Charge Storage Properties of Nanostructured Poly (3,4–ethylenedioxythiophene) Electrodes Revealed by Advanced Electrogravimetry

PEDOT nanowires (NWs) directly grown on the conducting electrode of quartz resonators enable an advanced electrogravimetric analysis of their charge storage behavior. Electrochemical quartz crystal microbalance (EQCM) and its coupling with electrochemical impedance spectroscopy (ac–electrogravimetry or AC–EG) were used complementarily and reveal that TBA(+), BF(4)(−) and ACN participate in the charge compensation process with different kinetics and quantity.

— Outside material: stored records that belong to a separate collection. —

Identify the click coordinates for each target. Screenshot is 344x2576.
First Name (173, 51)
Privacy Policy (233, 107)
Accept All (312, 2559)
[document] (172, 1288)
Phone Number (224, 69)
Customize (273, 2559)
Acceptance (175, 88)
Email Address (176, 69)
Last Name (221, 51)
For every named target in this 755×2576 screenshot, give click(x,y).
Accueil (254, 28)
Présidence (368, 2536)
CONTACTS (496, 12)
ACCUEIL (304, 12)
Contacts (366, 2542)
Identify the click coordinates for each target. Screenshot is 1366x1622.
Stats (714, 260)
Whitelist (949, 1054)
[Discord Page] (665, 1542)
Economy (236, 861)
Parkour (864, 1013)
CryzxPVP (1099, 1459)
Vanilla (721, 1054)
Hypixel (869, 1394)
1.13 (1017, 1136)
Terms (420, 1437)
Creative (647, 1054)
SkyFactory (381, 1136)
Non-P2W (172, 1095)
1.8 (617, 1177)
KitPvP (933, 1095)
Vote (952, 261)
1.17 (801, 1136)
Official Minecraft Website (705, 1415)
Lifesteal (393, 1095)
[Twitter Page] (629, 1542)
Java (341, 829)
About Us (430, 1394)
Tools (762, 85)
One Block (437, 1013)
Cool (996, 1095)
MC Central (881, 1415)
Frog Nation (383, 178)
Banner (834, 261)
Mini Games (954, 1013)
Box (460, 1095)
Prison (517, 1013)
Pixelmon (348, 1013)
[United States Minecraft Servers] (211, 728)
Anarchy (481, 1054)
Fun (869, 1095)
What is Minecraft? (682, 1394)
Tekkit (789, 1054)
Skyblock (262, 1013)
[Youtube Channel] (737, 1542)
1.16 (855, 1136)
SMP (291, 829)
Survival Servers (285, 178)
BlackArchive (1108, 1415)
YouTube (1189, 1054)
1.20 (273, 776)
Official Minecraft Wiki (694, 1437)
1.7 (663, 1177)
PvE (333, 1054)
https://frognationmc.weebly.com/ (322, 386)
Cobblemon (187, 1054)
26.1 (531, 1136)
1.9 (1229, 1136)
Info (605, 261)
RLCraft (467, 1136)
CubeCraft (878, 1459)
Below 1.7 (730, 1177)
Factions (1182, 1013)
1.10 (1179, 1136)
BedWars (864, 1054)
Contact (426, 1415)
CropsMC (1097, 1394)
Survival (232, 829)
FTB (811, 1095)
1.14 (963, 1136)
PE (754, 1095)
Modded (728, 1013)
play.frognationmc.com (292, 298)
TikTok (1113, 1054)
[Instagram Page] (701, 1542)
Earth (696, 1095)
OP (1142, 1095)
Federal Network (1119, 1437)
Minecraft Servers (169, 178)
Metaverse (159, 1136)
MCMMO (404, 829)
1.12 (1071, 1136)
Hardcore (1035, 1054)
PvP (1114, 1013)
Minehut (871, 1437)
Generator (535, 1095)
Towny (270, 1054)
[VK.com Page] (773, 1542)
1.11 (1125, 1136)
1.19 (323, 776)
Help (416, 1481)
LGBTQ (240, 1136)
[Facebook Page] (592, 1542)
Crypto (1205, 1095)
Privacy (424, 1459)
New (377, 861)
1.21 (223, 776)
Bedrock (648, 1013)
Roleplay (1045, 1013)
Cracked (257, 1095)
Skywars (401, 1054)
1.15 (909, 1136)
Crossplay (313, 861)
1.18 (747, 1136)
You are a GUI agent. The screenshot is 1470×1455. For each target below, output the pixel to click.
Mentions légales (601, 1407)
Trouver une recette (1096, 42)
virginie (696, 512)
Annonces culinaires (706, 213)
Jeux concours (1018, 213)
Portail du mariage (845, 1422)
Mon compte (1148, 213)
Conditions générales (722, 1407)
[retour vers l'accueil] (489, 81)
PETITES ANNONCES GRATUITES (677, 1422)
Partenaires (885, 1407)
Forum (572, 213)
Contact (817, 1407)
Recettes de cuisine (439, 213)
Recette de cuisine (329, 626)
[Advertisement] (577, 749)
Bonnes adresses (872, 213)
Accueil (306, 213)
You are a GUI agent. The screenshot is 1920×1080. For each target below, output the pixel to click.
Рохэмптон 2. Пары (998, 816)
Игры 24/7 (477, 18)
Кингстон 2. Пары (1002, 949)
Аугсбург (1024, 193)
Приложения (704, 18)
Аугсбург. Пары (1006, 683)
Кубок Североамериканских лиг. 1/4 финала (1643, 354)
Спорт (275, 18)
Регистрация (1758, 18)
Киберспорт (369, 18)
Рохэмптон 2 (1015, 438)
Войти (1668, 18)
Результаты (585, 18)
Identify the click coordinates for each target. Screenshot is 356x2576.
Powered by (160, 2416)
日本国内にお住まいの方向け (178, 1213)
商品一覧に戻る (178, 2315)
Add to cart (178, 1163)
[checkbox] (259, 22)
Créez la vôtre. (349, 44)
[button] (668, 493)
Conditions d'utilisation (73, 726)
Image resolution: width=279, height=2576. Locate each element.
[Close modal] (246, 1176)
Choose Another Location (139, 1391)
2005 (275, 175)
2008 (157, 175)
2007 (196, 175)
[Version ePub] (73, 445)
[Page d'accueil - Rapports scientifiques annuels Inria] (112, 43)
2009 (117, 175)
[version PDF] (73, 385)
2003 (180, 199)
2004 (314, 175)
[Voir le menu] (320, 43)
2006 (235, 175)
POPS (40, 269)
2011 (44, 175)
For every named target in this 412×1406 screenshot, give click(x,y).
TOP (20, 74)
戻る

BF(4)(−) anions were dominant in terms of concentration over TBA(+) cations and the anion transfer results in the exclusion of the solvent molecules. TBA(+) concentration variation in the electrode was small compared to that of the BF(4)(−) counterpart. However, M(w) of TBA(+) is much higher than BF(4)(−) (242.3 vs. 86.6 g·mol(−1)). Thus, TBA(+) cations’ gravimetric contribution to the EQCM response was more significant than that of BF(4)(−). Additional contribution of ACN with an opposite flux direction compared with BF(4)(−), led to a net mass gain/lost during a negative/positive potential scan, masking partially the anion response. Such subtleties of the interfacial ion transfer processes were disentangled due to the complementarity of the EQCM and AC–EG methodologies, which were applied here for the characterization of electrochemical processes at the PEDOT NW electrode/organic electrolyte interface.